> [SET OF TASKS]:
A. In the post about virtual network setup, how many ethernet interfaces does the real hardware have?
B. From the post about virtual network setup, transcribe the passage between "Please excuse me" and "interface into guest.", inclusive.
C. Write the next part of the post about virtual network setup, picking up after its final sentence.

---------- SELECTED PASSAGE

[cross-posted to netdev and kvm lists]
[..which failed due to wrong (old) kvm address.
 Please excuse me for the repost]

Hello!

I'm trying to set up a [virtual/guest] network of hosts to
form something like a DMZ and a gateway, but in virtual
"hardware" instead of real hardware.  One of the things
I tried is to run the gateway/router machine inside a
guest system too, not only all the dmz hosts (there are
some obscure historical reasons for that, don't ask ;).

Real hardware has 2 ethernet interfaces - external and
internal LAN.  In order for the gateway to run as a
guest, one has to "move" external interface into guest.

Since kvm does not [fully] support PCI device "moving"
(what's the right word for this?) from host to guest
(which is the simplest solution possible), I were
thinking about something different: bridging.  Since
bridge is already used to connect gateway host to the
LAN, why not use it for external<=>gateway link too?
The difference is that there will be no IP address on
the host on that "external" bridge, i.e. the host will
not participate in the IP traffic transmission, only
ethernet.

--------------------
---------- LISTED RECORDS

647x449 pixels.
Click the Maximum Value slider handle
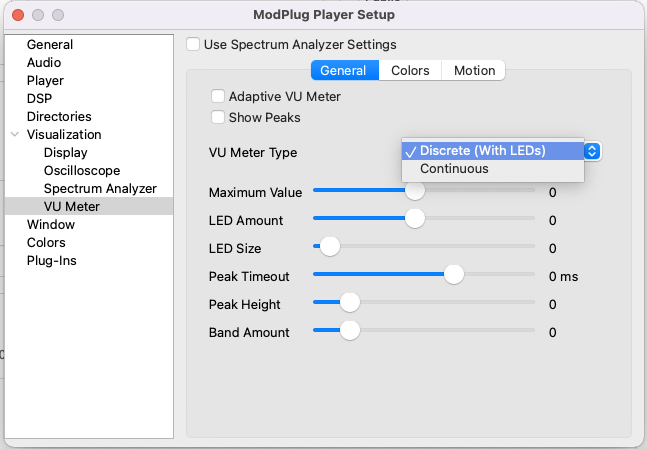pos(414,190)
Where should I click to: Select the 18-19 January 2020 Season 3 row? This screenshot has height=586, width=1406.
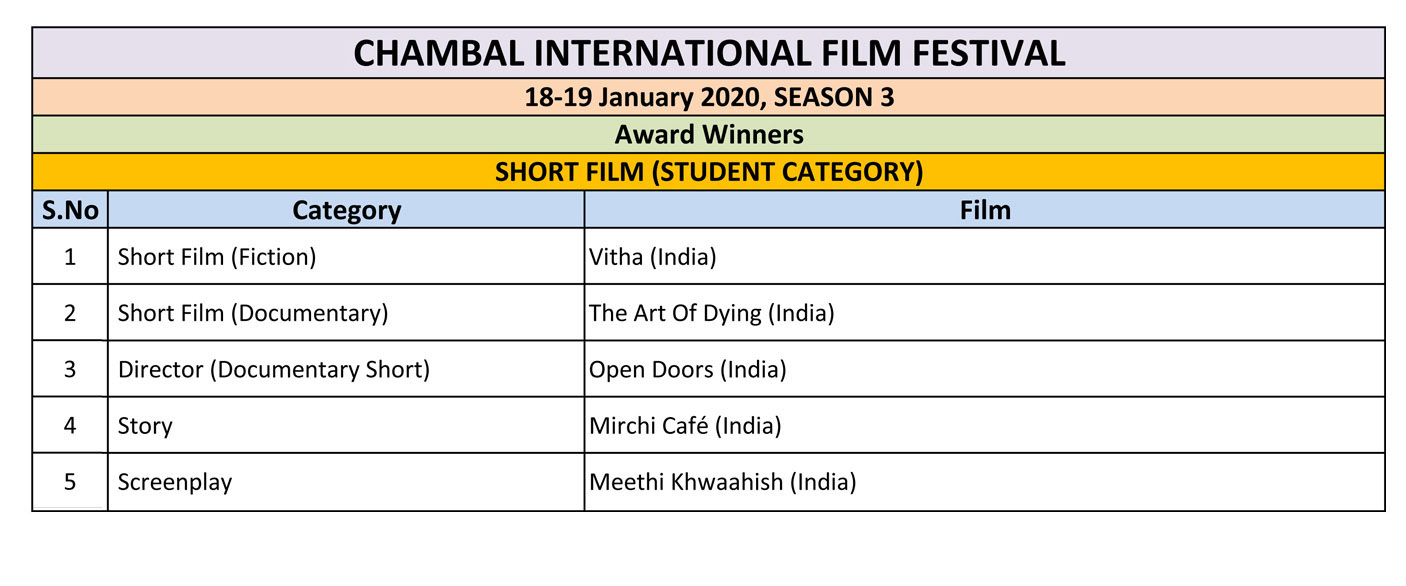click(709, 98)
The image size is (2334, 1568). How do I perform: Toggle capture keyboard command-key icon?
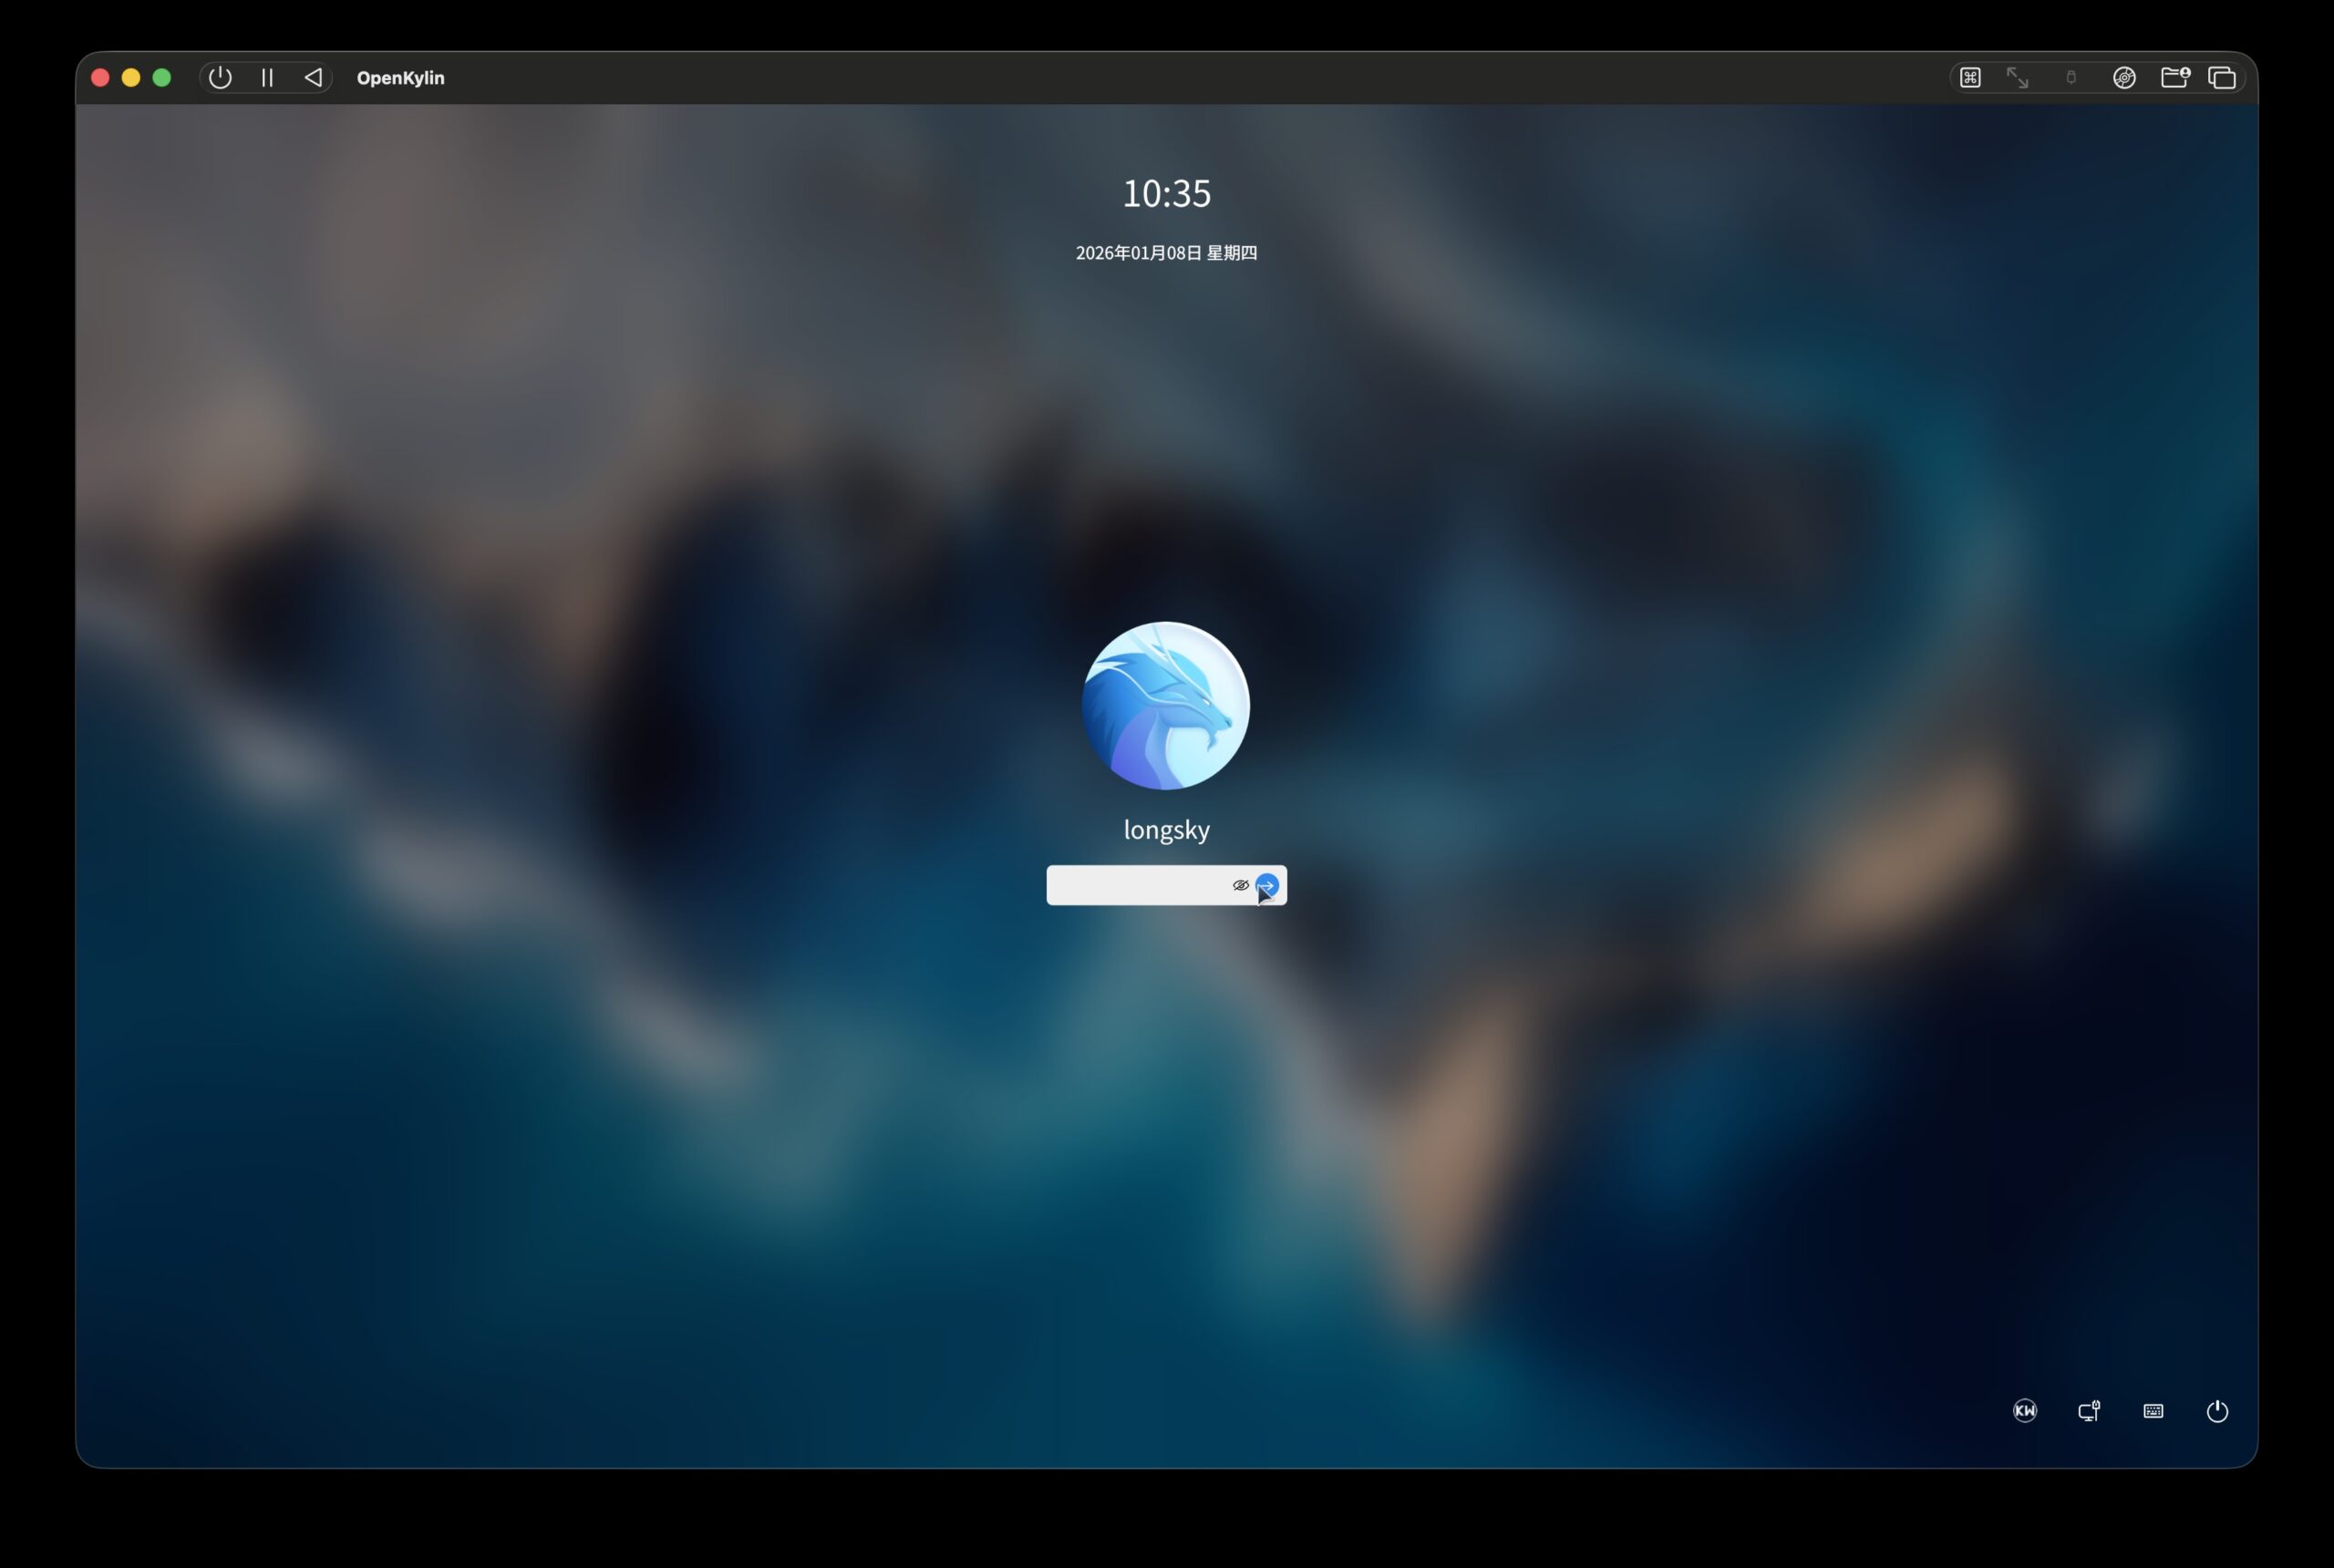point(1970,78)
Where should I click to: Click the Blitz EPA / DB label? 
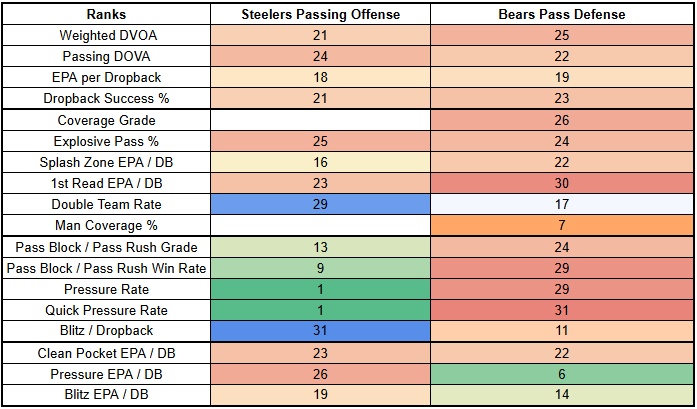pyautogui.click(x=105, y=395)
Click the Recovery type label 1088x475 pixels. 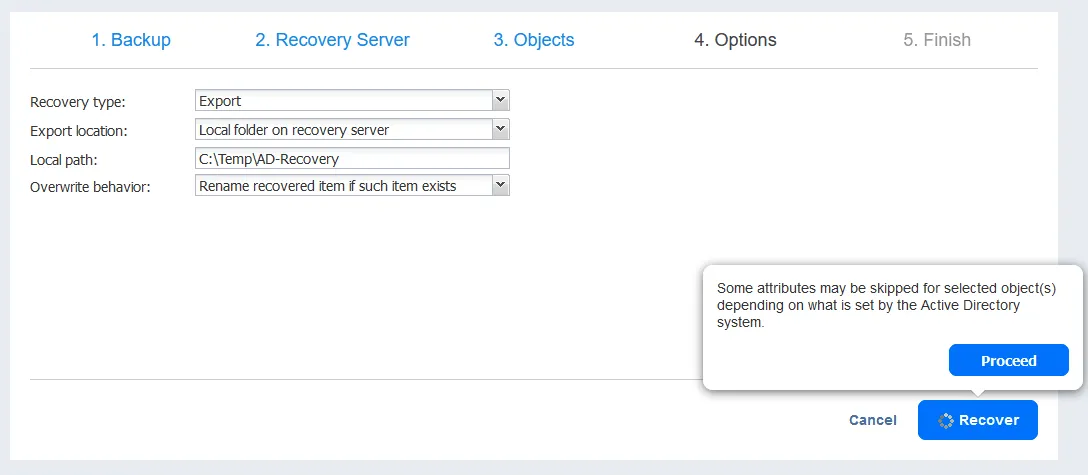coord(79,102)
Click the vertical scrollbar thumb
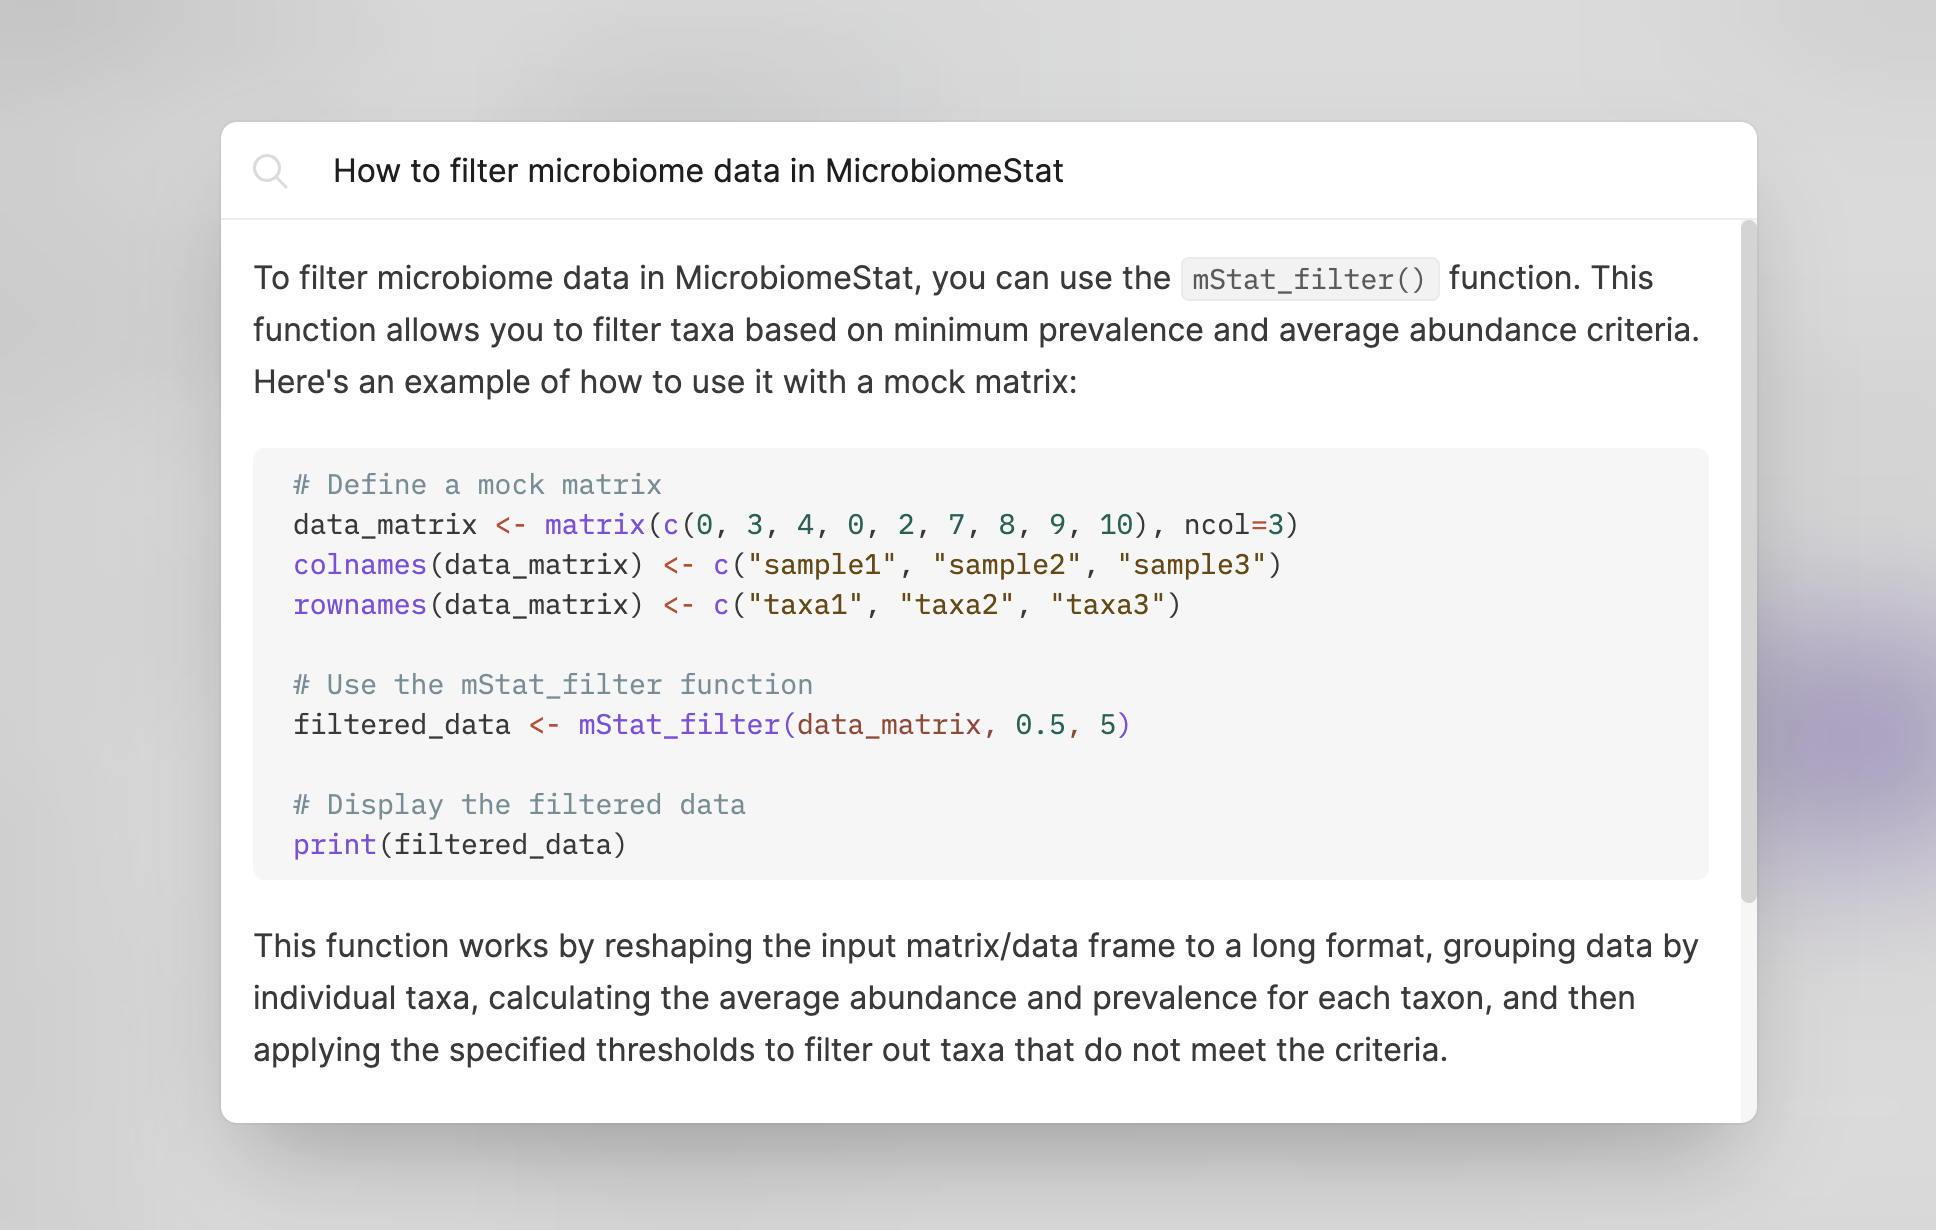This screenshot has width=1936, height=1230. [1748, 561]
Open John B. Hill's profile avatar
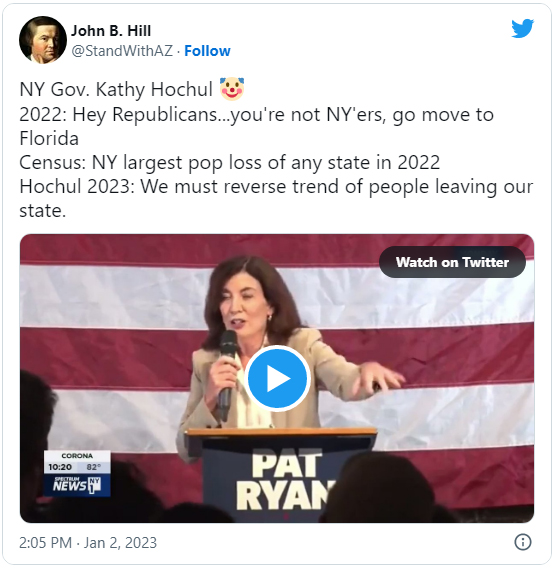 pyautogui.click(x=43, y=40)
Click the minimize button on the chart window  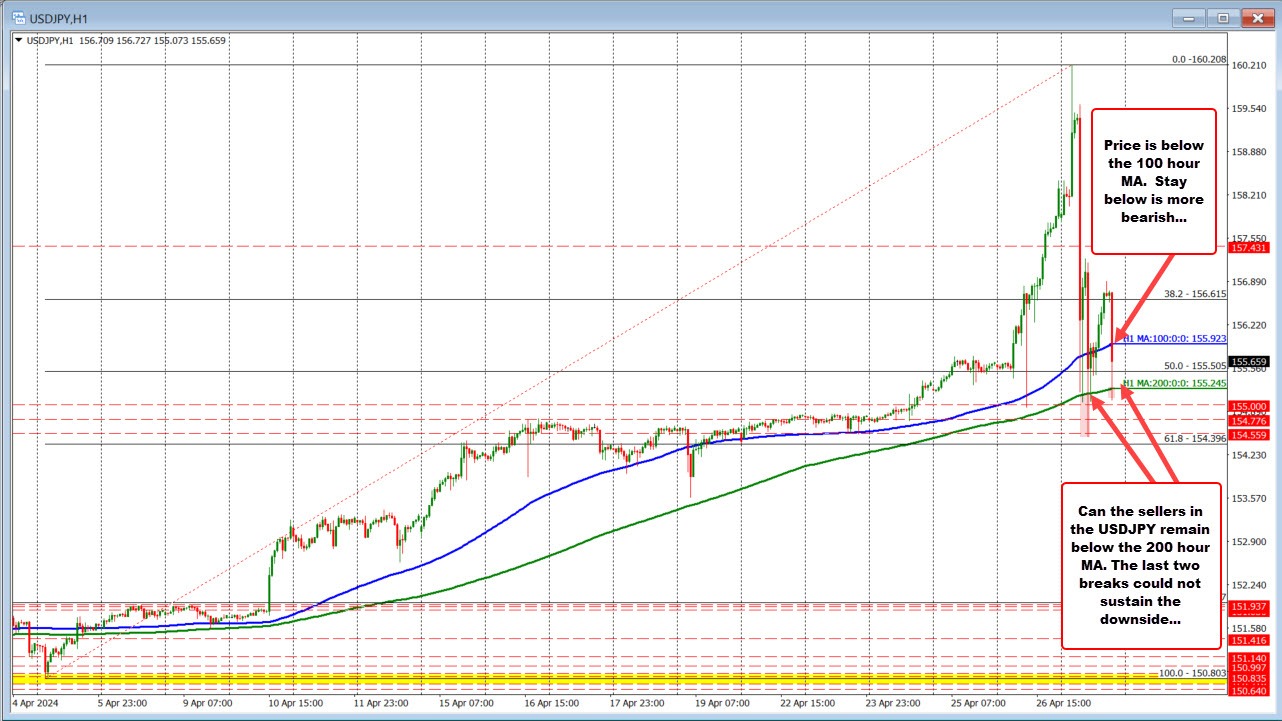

--------------------

> [RESPONSES TO THE TASKS]:
A. Two, one for the external network and one for the internal LAN.

B.
Please excuse me for the repost]

Hello!

I'm trying to set up a [virtual/guest] network of hosts to
form something like a DMZ and a gateway, but in virtual
"hardware" instead of real hardware.  One of the things
I tried is to run the gateway/router machine inside a
guest system too, not only all the dmz hosts (there are
some obscure historical reasons for that, don't ask ;).

Real hardware has 2 ethernet interfaces - external and
internal LAN.  In order for the gateway to run as a
guest, one has to "move" external interface into guest.

C.
So far so good, and that setup worked on a test environment,
worked flawlessly (well.. almost -- for some reason, under
some circumstances, linux starts broadcasting certain
packets over all bridges it has.. but that's different
issue/topic).  Worked up until I tried it on production,
which is different from the test setup by the fact that
for external interface, we have an old 11Mbps wifi card,
instead of a real ethernet NIC.

And I learned the hard way that bridging does not really
work with wifi cards (it works with some, and even that
requires.. some tweaking and additional software).

I tried to set up the mac address on the guest-gateway
to be the same as the one on wifi, but that obviously
didn't help.

After browsing kernel options (unrelated to this issue),
I noticed a device called "macvlan".  So I wonder if that
can be used in my case, -- just to "move" a wifi interface
to a guest system.

I found very little documentation about macvlan.  The
patchset that introduced it back in 2007 says that macvlan
puts the underlying device into promisc mode (which is where
a wifi driver has problems).

Or maybe there's another solution to this my problem (not
counting getting additional hardware for the wifi link,
which obviously will work; or replacing the wifi card
with something more advanced).

Thank you!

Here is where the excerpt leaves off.